- _GIVEN EXERCISE_:
In the SELinux forum post, what command did the poster run to make the emerge message disappear?

- _PAGE TEXT_:
So, what is the veredict, is my Selinux properly working? Thank you all for your attention!Last edited by vcmota on Wed Jul 19, 2017 10:29 pm; edited 1 time in total

----------

## vcmota

After so much time this will sounds like a message from the other side but here it goes anyway. Regarding the alleged error in selinux configuration I really don't know what have caused it, but since then I have a novel gentoo install in the same machine (I screw up that first install beyond redemption, too many noob bad calls I would say) and the message simply did not showed up. The configuration was performed beautifully, without any warning or error message of any kind. So it is very likely that I did something wrong during either the installation or the configuration process, maybe in both... Regarding the emerge message It was actually a very silly error after all: that message always show up in permissive mode when a user other than the administrator (from the point of view of selinux) is trying to run emerge. All I had to do was change the role of root via "newrole -r sysadm_r", and the message just disappeared.

- _SUPPLIED MATERIAL_:

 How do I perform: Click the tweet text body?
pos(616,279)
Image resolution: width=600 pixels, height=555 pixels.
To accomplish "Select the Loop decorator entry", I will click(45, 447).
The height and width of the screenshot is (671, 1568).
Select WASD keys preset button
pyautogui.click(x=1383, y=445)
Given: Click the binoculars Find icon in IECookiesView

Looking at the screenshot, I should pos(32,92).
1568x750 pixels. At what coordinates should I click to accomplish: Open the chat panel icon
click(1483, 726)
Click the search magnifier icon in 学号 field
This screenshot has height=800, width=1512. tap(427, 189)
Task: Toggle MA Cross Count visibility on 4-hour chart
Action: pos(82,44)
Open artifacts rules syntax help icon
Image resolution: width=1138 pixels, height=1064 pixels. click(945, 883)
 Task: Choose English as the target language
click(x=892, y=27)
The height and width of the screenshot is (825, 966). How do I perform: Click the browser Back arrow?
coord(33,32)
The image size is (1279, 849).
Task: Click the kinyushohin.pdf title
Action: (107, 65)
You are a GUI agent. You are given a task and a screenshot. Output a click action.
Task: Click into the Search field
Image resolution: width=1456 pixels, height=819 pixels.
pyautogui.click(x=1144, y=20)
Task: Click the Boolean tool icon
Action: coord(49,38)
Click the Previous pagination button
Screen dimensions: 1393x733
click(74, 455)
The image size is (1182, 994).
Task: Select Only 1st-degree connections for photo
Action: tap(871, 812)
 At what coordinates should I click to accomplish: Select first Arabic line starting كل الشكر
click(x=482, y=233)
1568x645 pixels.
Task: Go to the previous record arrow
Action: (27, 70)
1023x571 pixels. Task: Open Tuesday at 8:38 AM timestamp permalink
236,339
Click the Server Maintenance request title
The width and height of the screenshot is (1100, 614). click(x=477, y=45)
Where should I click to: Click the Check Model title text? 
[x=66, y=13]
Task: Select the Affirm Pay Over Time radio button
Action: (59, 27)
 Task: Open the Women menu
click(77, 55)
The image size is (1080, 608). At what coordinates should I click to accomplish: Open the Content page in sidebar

- _THE ANSWER_:
"newrole -r sysadm_r", which changed the role of root.